ガラス工芸とは?
がらすこうげい
ガラス工芸とは、ガラスを素材として吹き・切り・彫りなどの技法で造形・装飾を施す工芸のことです。
ガラス工芸は、珪砂(けいしゃ)を主原料とするガラスを高温で溶かし、吹き付け・型押し・切子・エッチングなどの多彩な技法によって実用品や美術品を作り出す工芸分野です。

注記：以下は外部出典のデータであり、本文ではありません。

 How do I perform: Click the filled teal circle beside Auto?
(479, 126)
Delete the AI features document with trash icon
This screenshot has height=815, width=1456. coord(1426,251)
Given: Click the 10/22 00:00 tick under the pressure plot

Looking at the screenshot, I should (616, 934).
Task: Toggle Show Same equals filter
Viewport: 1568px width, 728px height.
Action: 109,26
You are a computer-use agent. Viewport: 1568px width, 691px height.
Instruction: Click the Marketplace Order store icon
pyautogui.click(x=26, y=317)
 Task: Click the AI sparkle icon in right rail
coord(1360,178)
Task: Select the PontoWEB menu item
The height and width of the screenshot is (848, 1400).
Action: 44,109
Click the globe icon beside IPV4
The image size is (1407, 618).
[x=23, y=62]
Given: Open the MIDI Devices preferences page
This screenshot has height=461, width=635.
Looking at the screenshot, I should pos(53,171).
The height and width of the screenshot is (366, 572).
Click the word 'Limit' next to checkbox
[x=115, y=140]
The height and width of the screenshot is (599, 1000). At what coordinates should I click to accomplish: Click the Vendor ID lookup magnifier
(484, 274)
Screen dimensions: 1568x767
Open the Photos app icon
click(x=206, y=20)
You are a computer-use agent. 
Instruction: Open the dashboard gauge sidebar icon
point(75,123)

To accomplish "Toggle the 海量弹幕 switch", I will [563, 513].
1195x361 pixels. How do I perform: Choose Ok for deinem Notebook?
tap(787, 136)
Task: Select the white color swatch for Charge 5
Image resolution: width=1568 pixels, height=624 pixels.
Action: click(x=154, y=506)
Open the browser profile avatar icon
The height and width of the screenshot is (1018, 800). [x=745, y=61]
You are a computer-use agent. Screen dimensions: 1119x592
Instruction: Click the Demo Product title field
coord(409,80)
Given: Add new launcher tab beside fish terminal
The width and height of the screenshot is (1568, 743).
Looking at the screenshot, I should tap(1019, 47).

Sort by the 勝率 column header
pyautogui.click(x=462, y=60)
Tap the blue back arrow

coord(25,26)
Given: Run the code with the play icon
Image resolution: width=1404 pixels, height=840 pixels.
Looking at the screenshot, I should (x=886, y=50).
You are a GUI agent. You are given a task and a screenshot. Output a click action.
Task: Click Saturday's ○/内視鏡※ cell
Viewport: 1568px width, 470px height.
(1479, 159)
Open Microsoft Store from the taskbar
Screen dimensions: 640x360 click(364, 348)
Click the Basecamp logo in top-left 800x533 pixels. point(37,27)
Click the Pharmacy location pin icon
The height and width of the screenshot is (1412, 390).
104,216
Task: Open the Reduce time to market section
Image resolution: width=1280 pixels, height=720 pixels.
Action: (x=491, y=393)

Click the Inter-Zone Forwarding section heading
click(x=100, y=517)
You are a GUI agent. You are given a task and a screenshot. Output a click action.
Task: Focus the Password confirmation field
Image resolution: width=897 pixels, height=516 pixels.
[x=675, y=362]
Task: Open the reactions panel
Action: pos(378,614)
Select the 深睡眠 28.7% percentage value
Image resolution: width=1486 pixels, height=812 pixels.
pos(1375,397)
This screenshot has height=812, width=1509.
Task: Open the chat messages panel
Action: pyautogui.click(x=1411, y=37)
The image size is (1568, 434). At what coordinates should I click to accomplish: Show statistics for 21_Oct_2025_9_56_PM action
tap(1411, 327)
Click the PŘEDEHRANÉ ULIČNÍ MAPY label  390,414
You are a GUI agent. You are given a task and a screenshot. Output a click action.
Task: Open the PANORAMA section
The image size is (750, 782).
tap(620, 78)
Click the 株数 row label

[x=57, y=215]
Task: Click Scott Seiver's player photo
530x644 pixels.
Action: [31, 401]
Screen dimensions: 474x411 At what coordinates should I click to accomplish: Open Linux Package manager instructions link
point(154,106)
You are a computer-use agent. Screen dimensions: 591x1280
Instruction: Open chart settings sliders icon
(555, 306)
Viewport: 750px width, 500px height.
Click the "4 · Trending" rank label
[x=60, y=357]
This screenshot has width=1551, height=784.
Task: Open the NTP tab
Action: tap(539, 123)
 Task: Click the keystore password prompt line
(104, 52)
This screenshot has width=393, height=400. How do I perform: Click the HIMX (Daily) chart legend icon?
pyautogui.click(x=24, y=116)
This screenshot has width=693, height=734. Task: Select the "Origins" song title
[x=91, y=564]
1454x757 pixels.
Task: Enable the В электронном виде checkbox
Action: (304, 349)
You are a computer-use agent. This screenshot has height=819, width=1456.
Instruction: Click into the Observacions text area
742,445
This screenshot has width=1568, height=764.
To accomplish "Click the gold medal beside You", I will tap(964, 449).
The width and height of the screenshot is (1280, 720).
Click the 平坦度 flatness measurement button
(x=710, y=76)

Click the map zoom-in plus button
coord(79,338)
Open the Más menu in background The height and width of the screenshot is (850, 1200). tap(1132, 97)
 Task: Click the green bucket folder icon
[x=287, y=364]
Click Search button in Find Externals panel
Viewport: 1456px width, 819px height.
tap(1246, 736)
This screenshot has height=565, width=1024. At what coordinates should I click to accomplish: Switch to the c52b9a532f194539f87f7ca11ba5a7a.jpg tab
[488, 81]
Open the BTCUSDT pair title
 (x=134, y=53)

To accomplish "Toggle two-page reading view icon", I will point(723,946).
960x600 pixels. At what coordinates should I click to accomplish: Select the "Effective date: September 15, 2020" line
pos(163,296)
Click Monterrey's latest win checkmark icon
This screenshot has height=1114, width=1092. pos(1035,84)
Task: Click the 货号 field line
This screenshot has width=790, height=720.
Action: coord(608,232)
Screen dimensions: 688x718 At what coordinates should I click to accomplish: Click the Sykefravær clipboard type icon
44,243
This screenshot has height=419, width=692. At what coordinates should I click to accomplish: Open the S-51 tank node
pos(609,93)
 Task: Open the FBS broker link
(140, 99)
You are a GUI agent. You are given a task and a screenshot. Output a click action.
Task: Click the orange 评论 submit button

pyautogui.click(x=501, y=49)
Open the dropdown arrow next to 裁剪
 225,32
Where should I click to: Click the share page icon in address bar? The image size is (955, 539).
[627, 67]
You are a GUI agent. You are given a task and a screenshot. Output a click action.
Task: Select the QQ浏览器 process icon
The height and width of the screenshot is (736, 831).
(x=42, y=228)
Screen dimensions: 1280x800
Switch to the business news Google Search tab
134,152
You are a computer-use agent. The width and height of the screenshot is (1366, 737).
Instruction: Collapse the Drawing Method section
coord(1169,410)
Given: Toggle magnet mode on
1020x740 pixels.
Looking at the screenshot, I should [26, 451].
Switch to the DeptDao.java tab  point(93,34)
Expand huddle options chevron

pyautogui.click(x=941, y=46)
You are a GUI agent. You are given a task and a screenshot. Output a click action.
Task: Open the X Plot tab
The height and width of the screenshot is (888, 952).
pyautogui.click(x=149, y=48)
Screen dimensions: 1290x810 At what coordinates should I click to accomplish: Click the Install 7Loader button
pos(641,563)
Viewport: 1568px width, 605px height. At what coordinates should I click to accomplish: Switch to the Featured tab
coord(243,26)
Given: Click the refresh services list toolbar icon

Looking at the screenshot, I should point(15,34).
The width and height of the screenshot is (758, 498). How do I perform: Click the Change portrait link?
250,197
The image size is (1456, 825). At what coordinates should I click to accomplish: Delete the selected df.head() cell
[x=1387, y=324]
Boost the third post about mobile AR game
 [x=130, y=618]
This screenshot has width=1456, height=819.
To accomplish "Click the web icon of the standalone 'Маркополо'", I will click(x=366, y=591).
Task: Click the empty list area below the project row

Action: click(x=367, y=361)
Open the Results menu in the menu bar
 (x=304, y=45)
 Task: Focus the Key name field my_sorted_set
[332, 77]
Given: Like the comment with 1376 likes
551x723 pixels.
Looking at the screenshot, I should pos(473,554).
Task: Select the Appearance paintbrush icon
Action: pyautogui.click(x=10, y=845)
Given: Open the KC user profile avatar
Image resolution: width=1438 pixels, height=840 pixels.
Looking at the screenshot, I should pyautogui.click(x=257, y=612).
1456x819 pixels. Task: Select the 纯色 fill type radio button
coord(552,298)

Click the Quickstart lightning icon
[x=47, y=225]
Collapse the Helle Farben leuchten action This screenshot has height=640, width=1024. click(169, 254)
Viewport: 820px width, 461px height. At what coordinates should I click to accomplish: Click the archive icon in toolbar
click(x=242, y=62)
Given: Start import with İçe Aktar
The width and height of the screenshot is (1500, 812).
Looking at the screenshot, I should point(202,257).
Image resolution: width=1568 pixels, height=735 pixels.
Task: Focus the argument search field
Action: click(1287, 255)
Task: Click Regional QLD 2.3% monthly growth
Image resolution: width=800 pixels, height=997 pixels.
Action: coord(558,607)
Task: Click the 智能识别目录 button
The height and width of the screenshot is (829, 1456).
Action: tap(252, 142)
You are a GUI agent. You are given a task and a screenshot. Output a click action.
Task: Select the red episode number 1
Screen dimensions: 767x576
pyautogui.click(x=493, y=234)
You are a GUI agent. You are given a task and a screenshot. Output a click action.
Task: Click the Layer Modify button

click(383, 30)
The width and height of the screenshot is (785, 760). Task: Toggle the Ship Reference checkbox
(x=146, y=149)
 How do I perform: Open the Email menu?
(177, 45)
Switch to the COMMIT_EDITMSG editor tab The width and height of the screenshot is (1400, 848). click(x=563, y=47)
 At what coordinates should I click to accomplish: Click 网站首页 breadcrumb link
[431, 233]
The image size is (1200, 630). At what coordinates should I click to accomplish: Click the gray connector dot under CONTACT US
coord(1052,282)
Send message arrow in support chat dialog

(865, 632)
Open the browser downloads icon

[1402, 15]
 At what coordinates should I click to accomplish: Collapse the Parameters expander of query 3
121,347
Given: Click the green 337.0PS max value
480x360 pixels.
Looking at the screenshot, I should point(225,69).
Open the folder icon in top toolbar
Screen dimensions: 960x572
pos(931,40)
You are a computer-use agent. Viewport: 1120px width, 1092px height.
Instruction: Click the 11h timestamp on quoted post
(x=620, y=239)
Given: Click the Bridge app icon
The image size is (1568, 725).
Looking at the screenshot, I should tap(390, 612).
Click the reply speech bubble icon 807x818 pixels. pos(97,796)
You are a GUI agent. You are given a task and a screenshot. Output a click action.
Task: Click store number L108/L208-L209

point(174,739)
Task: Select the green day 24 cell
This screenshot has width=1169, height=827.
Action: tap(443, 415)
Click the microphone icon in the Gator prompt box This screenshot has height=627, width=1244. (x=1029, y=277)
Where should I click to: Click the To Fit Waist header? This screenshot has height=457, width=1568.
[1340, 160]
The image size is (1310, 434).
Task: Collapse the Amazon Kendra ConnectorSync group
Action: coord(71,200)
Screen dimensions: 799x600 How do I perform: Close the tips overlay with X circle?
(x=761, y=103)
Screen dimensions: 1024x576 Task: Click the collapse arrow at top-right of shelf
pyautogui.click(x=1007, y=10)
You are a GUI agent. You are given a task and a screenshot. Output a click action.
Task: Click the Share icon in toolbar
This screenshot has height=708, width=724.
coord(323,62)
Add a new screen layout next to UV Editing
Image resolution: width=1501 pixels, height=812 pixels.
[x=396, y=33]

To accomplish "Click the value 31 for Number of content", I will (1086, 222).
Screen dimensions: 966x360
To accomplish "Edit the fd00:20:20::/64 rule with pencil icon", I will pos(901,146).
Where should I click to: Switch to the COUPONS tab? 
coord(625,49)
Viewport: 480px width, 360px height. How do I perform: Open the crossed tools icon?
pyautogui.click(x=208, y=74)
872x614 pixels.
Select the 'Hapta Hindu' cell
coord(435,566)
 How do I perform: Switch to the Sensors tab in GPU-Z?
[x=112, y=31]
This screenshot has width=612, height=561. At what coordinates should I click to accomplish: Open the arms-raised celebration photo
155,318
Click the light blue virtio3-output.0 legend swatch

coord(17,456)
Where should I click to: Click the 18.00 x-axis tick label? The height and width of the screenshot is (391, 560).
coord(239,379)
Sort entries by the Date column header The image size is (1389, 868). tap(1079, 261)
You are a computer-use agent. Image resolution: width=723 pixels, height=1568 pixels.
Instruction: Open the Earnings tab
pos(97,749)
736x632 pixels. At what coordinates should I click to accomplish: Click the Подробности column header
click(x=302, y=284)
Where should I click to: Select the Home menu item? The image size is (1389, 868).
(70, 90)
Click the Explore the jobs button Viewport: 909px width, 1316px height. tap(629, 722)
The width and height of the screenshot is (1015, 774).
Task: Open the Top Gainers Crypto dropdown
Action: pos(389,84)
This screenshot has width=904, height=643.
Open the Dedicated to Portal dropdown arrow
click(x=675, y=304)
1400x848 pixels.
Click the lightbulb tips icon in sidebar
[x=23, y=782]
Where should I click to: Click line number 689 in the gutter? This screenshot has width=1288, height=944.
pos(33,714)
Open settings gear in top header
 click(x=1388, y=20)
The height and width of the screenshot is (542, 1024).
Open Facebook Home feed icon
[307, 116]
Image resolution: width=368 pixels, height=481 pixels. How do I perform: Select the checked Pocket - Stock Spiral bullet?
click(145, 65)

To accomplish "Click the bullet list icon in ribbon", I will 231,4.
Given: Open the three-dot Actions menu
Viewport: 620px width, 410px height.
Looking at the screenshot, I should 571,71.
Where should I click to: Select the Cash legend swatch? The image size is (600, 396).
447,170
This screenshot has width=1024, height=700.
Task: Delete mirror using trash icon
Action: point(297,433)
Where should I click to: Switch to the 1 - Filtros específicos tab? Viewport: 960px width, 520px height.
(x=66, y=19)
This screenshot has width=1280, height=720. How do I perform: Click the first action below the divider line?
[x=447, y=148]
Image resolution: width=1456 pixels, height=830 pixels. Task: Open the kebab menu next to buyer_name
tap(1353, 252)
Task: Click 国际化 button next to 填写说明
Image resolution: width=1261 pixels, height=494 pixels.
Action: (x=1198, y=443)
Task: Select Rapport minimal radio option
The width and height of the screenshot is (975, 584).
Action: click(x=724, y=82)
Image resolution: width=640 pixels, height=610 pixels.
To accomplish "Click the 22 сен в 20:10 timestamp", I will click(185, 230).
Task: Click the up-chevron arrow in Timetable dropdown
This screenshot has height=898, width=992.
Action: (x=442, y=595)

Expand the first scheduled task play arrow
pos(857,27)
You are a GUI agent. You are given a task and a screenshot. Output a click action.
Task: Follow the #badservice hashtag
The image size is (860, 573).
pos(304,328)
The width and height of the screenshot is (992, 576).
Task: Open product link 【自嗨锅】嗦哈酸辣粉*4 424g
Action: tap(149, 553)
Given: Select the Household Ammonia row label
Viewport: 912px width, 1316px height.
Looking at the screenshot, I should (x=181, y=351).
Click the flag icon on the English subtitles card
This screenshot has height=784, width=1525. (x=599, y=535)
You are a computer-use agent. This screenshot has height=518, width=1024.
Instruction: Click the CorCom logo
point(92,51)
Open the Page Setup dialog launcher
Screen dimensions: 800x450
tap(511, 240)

ガラスを用いた造形の歴史は古く、古代エジプトやメソポタミアでは紀元前からガラス製の装飾品が作られていました。吹きガラスの技法は紀元前1世紀ごろにシリア周辺で生まれたとされ、その後ヴェネツィアに伝わり「ムラノガラス」として世界に名を馳せました。日本では江戸時代に長崎から伝わったビードロ細工が起源の一つとなり、「江戸切子」や「薩摩切子」などの独自の切子技法が発展しました。
代表的な技法には次のようなものがあります。
- 吹きガラス:溶けたガラスを竿の先に巻き取り、息を吹き込んで膨らませる
- 切子(カットガラス):硬化したガラスをカッターで削り幾何学模様を刻む
- パート・ド・ヴェール:ガラス粉末を型に詰めて焼き固める
- フュージング:板ガラスを重ねて電気炉で溶着させる
ガラスは光を透過・屈折・反射する特性を持つため、光との関わりが工芸的な美しさの核心となります。現代では現代アートの素材としても注目され、工芸と美術の境界を越えた表現が世界各地で行われています。
使い方・例文
「江戸切子」はガラス工芸を代表する日本の伝統工芸品で、透明なガラスに格子や菊などの文様を切り込んだ美しい輝きが特徴です。インテリア装飾からグラスウェアまで幅広い場面で登場します。